As aulas de robótica e programação estão chegando com força nas escolas. Na Bett Educar 2017, há diversos estandes tradicionais oferecendo tanto a parte móvel (kits para montar robôs, circuitos etc.) quanto a virtual, por meio de startups dedicadas ao tema e palestras que mostram que se trata de um assunto estratégico. O Brasil já tem sua própria Olimpíada de Robótica e Olimpíada de Informática, além da tradicional Olimpíada Brasileira de Matemática.   Tiago Jesus de Souza, especialista em tecnologia da informação, e Carlos Eduardo Ribeiro, professor universitário e coordenador de projetos, ambos com atuação ligada ao Centro Paula Souza, explicaram em palestra como o tema é trabalhado com alunos do ensino médio: há organização de grupos e competições para estimular os jovens e a entrar em contato com as linguagens e recursos didáticos que adotam em seu programa.

Abaixo, algumas tendências em termos de recursos e didática:

Programação em blocos e Java

Apesar da programação em blocos (Ardublock) ser uma tendência forte, já que pode ser adotada também por alunos do ensino fundamental, o ensino de programação em Java e a programação em C ainda são populares. Ou seja, a boa e velha programação linha a linha não deve sair de cena tão cedo.

Projetos interdisciplinares

Souza e Ribeiro lembram que boa parte do trabalho que realizam envolve engajamento interdisciplinar. “Os alunos correm para o professor de física e perguntam sobre circuitos.

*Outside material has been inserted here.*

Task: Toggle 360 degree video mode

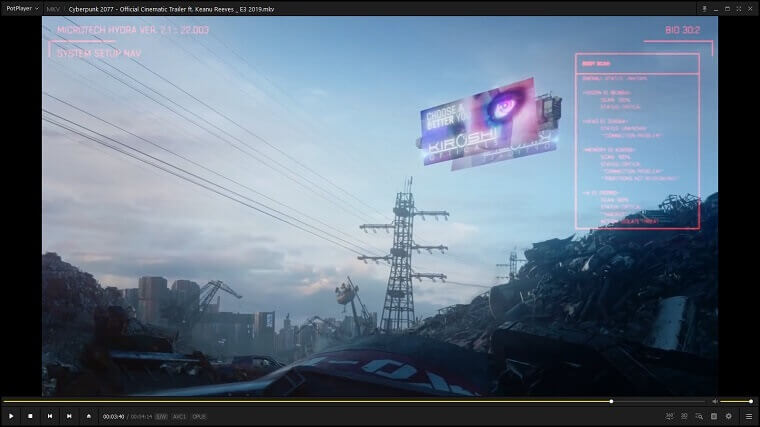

Mas o professor de física ainda não deu aquela aula, então conversamos”, conta Souza. A flexibilidade e o trabalho em equipe, segundo ele, são importantes. Outro ponto ressaltado é que é preciso ensinar os alunos sobre a elaborar projetos. É necessário indicar a linha de pesquisa, materiais e tecnologia utilizados na elaboração dos robôs, bem como a função dos mesmos.

Tipos de robôs

Os tipos mais comuns de robôs citados são aqueles carrinhos e braços robóticos. A dupla desenvolveu no Centro Paula Souza um projeto que envolvia tanques de guerra e batalhas virtuais. Entre os carrinhos, há projetos de sensores de linha, sensor de obstáculos e rally. “O importante é que aquele robô cumpra uma tarefa”, lembra Souza.